Not only is it brief, but our time on the stage is rarely the most important thing in our lives. So I urge you to consider with George Bailey at Bedford Falls, what is the real reason for your life? What difference are you making for good or ill in the world in which birth and circumstances have placed you?

God’s words to Jeremiah are very helpful here. We can all listen to what he told Jeremiah and find strength and instruction in his words. First Jeremiah heard God say that he had been chosen before his birth to do what God wished him to do. So Jeremiah had a purpose. So do you. So do I. Nobody is an accident. God had and has purpose for every human being. Happiness in life consists in allowing that purpose to unfold, in not fighting God’s ordained plan for our lives.
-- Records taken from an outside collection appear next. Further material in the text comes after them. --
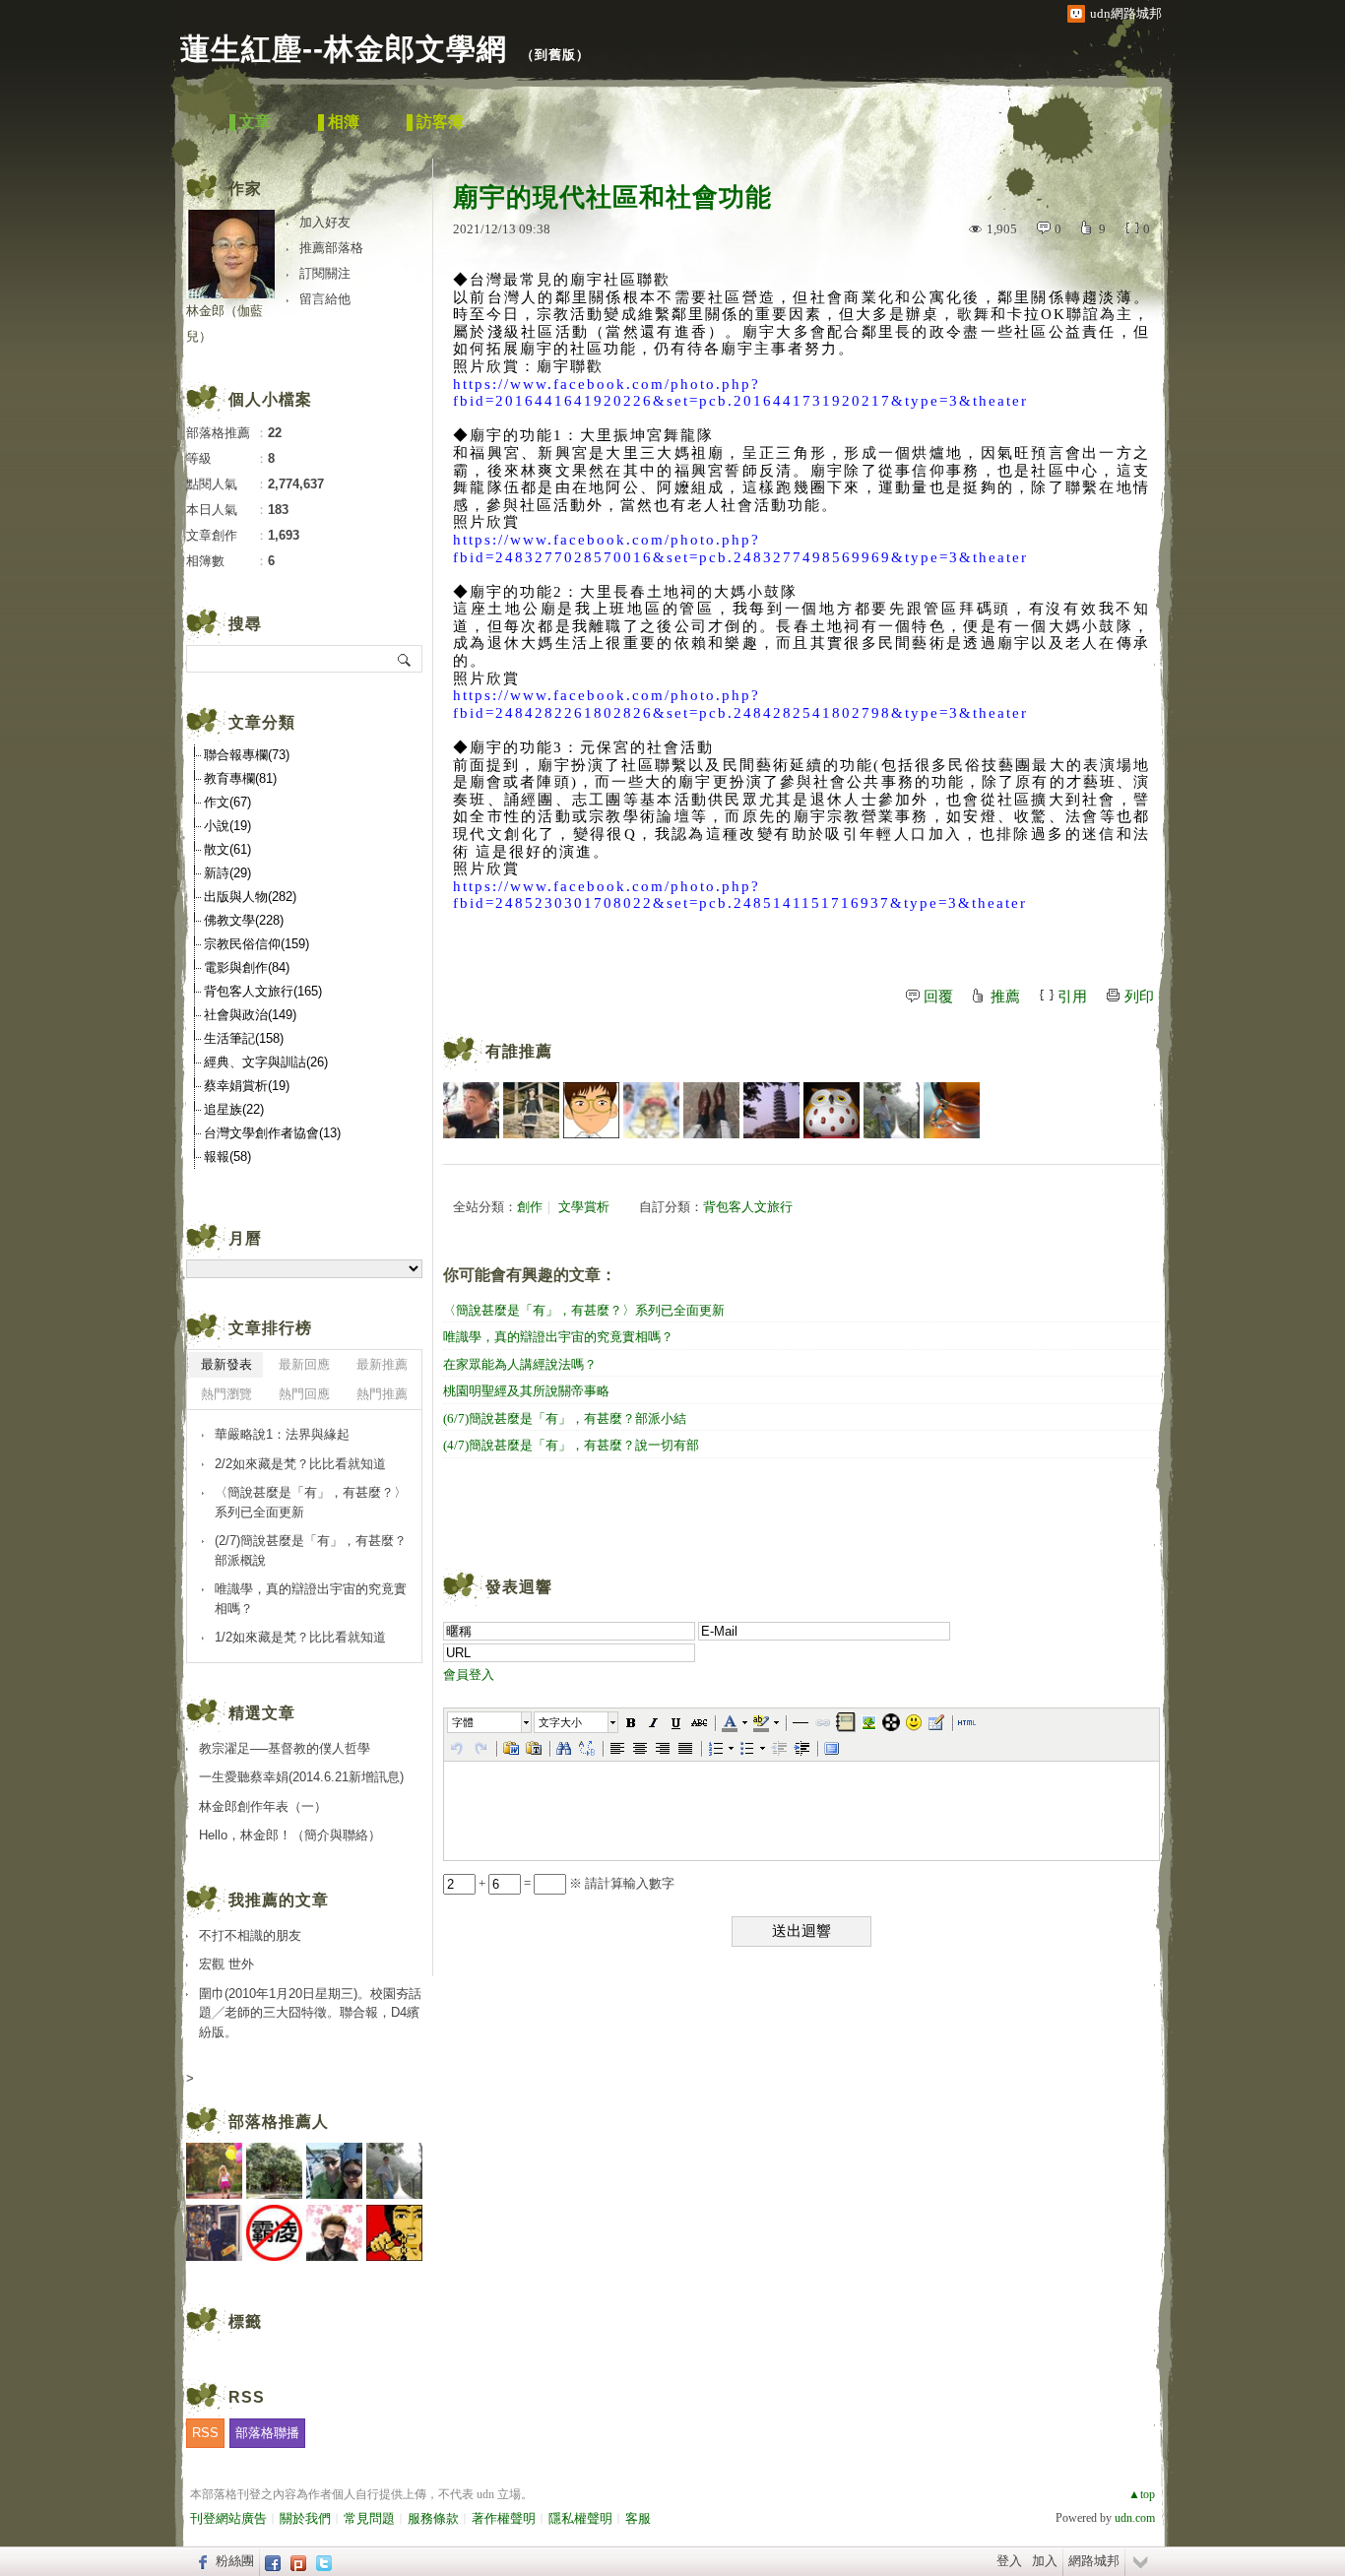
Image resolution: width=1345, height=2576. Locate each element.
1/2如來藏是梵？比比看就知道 (300, 1637)
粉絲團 (235, 2560)
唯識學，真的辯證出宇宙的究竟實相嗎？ (558, 1336)
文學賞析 (583, 1206)
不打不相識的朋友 (250, 1935)
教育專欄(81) (240, 778)
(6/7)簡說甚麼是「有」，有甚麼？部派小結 (564, 1418)
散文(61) (227, 849)
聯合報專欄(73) (246, 754)
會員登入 (468, 1674)
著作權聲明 (504, 2518)
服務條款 (433, 2518)
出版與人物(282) (250, 896)
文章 (255, 121)
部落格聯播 (267, 2432)
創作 (530, 1206)
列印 (1139, 996)
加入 (1044, 2560)
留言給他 (325, 298)
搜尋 (405, 659)
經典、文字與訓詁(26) (266, 1062)
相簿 (343, 121)
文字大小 (560, 1722)
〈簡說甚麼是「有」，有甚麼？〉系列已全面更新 (584, 1310)
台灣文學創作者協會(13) (272, 1133)
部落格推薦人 (278, 2121)
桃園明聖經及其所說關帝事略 (526, 1391)
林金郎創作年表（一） (269, 1806)
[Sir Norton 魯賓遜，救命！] (711, 1110)
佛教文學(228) (244, 920)
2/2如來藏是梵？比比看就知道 (300, 1463)
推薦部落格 (331, 247)
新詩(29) (227, 873)
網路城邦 (1094, 2560)
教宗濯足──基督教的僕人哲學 (284, 1748)
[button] (490, 1722)
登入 (1009, 2560)
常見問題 (369, 2518)
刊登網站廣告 (228, 2518)
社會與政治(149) (250, 1014)
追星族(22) (234, 1109)
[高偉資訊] (471, 1110)
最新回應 (304, 1364)
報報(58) (227, 1156)
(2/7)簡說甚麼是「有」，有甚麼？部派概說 (311, 1550)
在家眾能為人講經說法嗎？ (520, 1364)
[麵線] (771, 1110)
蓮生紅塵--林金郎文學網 (343, 48)
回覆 (938, 996)
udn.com (1135, 2518)
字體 (463, 1722)
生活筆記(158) (244, 1038)
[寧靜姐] (651, 1110)
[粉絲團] (200, 2561)
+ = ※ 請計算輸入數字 (575, 1883)
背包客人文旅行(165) (263, 991)
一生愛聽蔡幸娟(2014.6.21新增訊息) (301, 1777)
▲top (1141, 2494)
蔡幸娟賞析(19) (246, 1085)
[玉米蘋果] (952, 1110)
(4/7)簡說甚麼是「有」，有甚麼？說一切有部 (571, 1445)
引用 (1072, 996)
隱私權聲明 (580, 2518)
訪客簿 (440, 121)
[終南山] (831, 1110)
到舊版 (555, 54)
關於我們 (305, 2518)
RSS (205, 2432)
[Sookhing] (531, 1110)
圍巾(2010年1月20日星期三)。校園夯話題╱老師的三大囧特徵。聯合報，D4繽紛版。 (310, 2012)
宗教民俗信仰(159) (256, 943)
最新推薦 (382, 1364)
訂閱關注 (325, 273)
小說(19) (227, 825)
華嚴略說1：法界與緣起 (282, 1434)
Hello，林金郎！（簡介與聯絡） (290, 1835)
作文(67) (227, 802)
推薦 (1005, 996)
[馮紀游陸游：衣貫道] (892, 1110)
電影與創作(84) (246, 967)
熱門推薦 (382, 1393)
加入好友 (325, 222)
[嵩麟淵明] (591, 1110)
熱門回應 (304, 1393)
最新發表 (226, 1364)
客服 (638, 2518)
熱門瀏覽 (226, 1393)
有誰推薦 (518, 1051)
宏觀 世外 (226, 1964)
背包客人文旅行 (748, 1206)
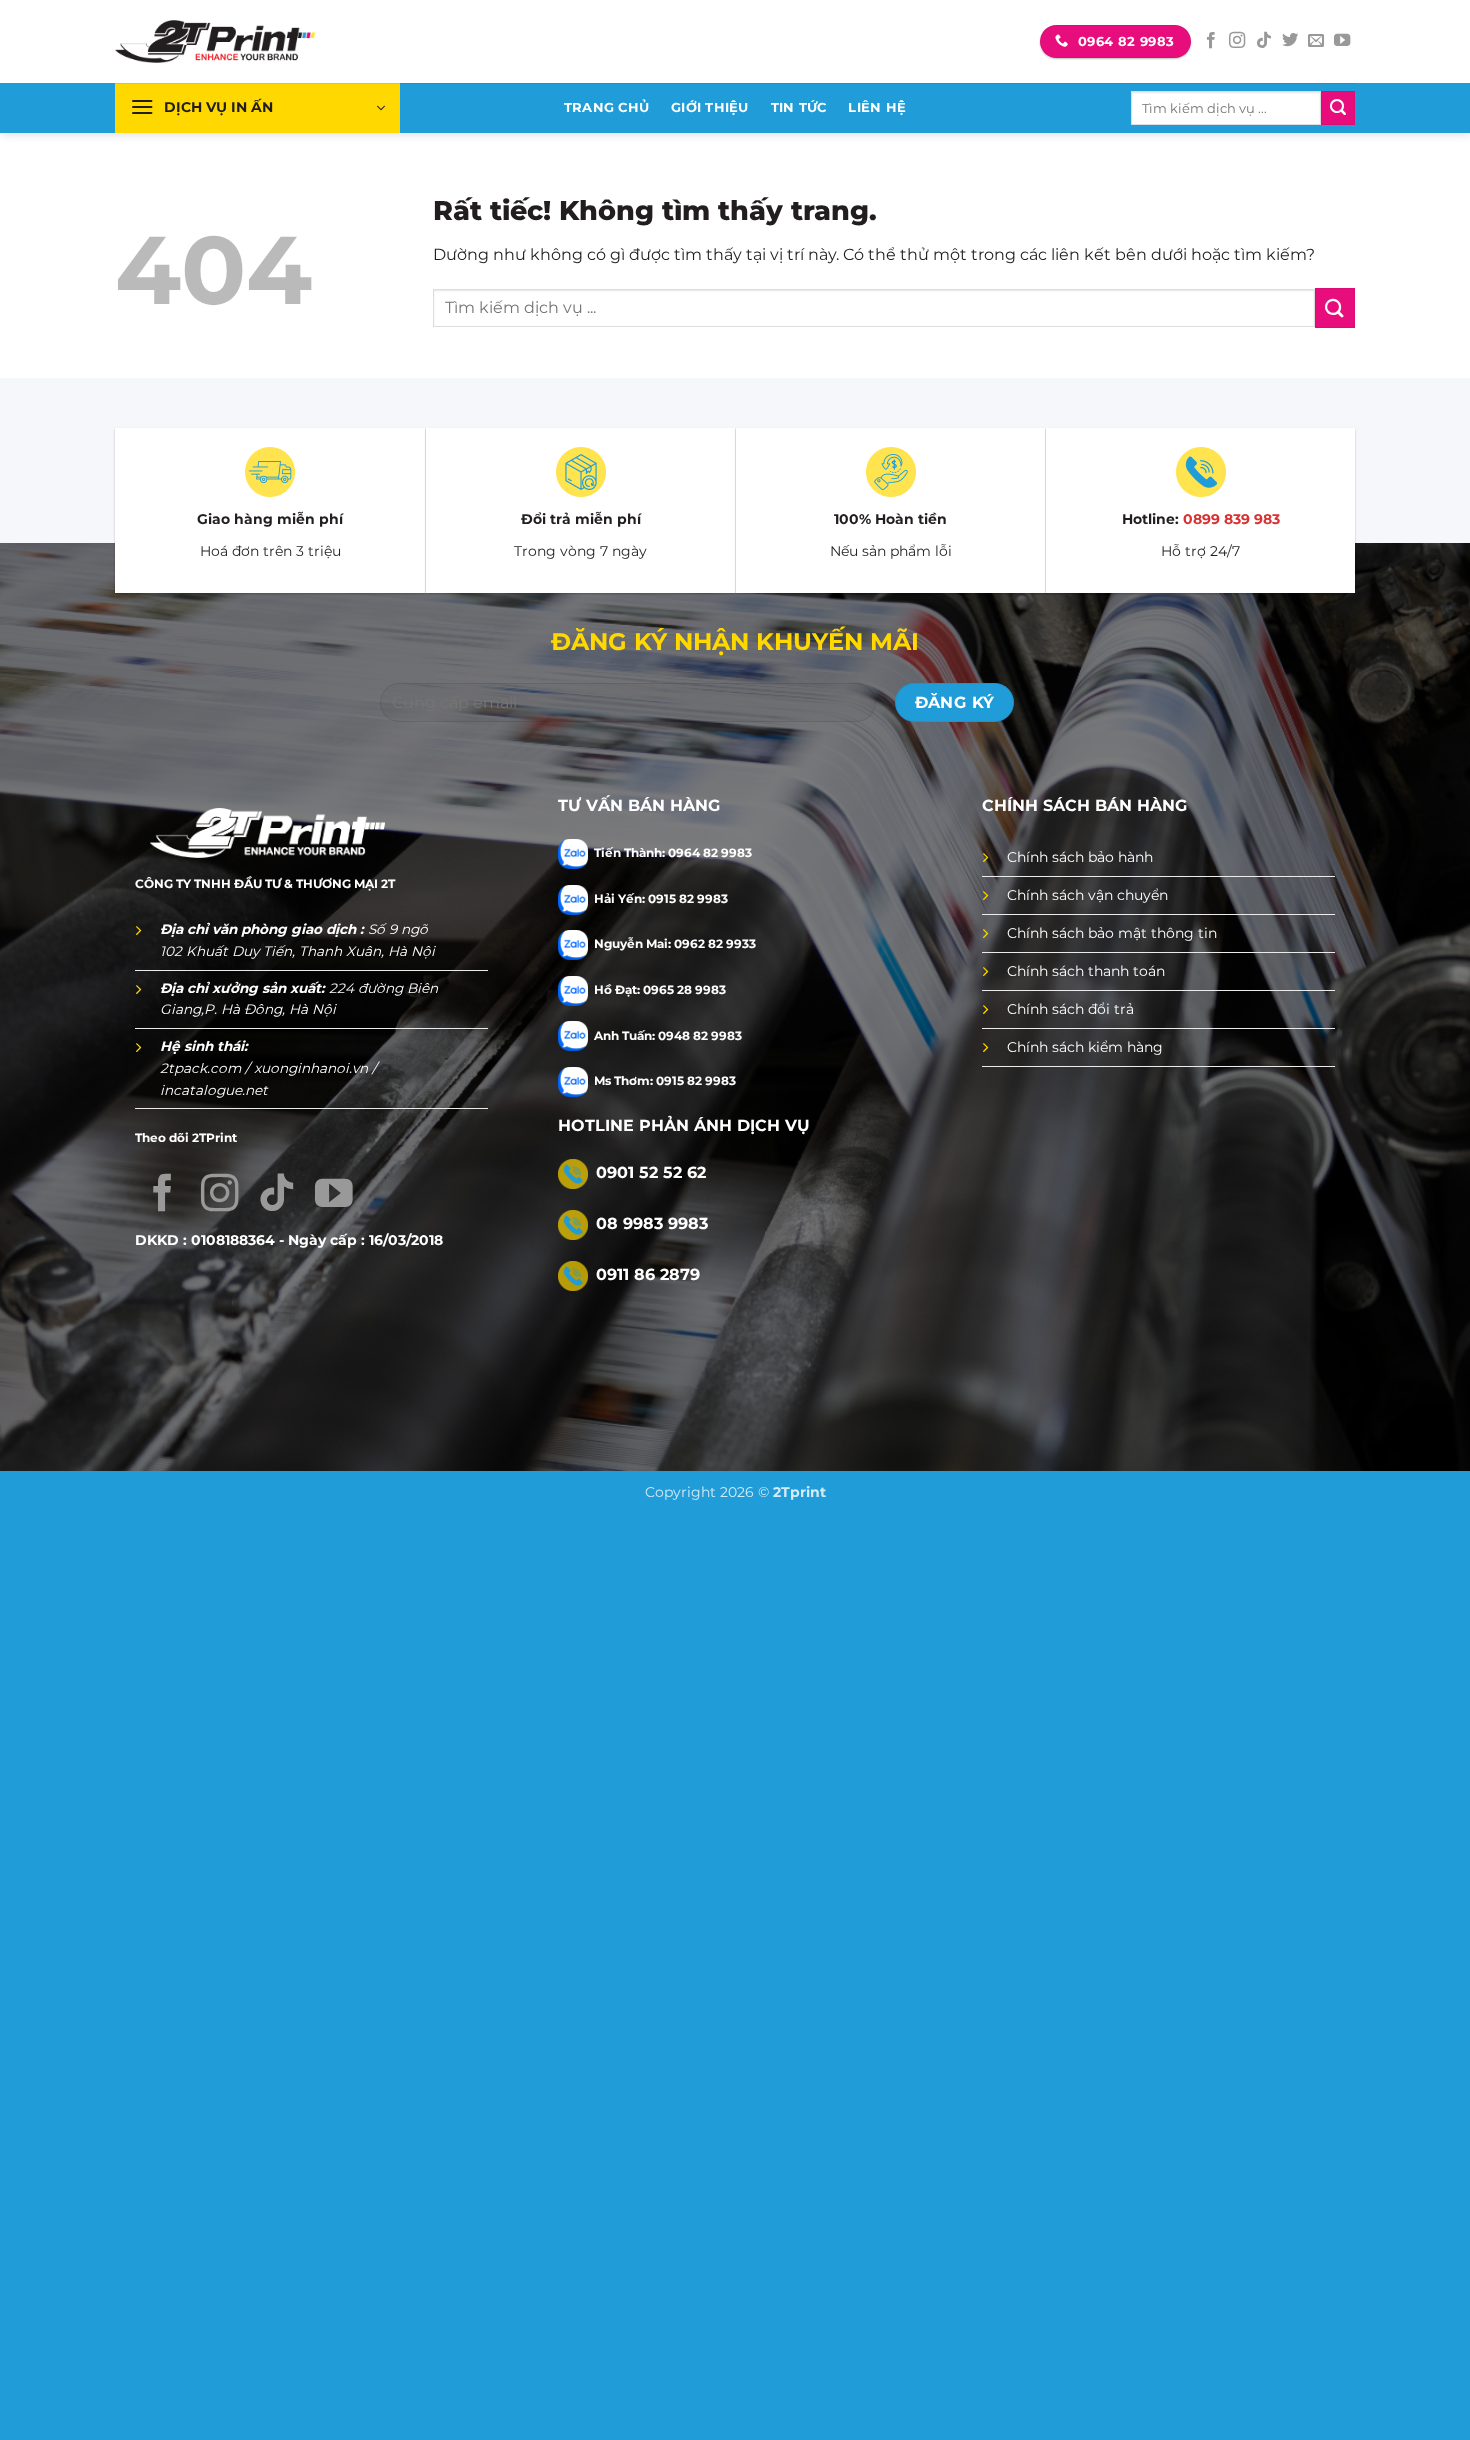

God told Jeremiah not to worry about his youth. He could have said “your old age” or your lack of money, or your ugly face, or whatever else makes you excuse yourself from God’s plan. You have within you all the stuff you need to do the task God has called you to do. You may have to train. You may have to wait for experience. But you are fully capable to do all that God wants you to do. If there is some supernatural element needed, you can’t do it anyway, and God will show up in time to do his part.

God told Jeremiah not to be afraid of Man. That’s important. We all want the favor of others. But sometimes doing what God wants us to do doesn’t set well with everyone. Once you are willing to go your own way if you must, you are free from the agony of not pleasing those you would like to please.

Jesus said that we are the salt of the earth. Salt is common. You are never far from salt. Lick your palm and you will find salt. Taste a tear and you will taste salt. It doesn’t take great genius or massive talent to be the salt of the earth. Many a brilliant and talented person on this earth is adding to the decay of men’s souls. And many a dull and average nobody is giving himself to doing what is right. He is salt, and he is doing his duty.

Being George Bailey, being salt, might not feel as spectacular as impressing the world. But if you live out your calling you will impress Heaven. I urge you to live life that way. If you seek fulfillment you will never find it. Fulfillment is a byproduct felt by those who abandon themselves to the task of just doing what is right.


IF you do what is right, day after day, somewhere along the way you will no doubt find along with George Bailey that your life really does matter and that it is, after all, a wonderful life.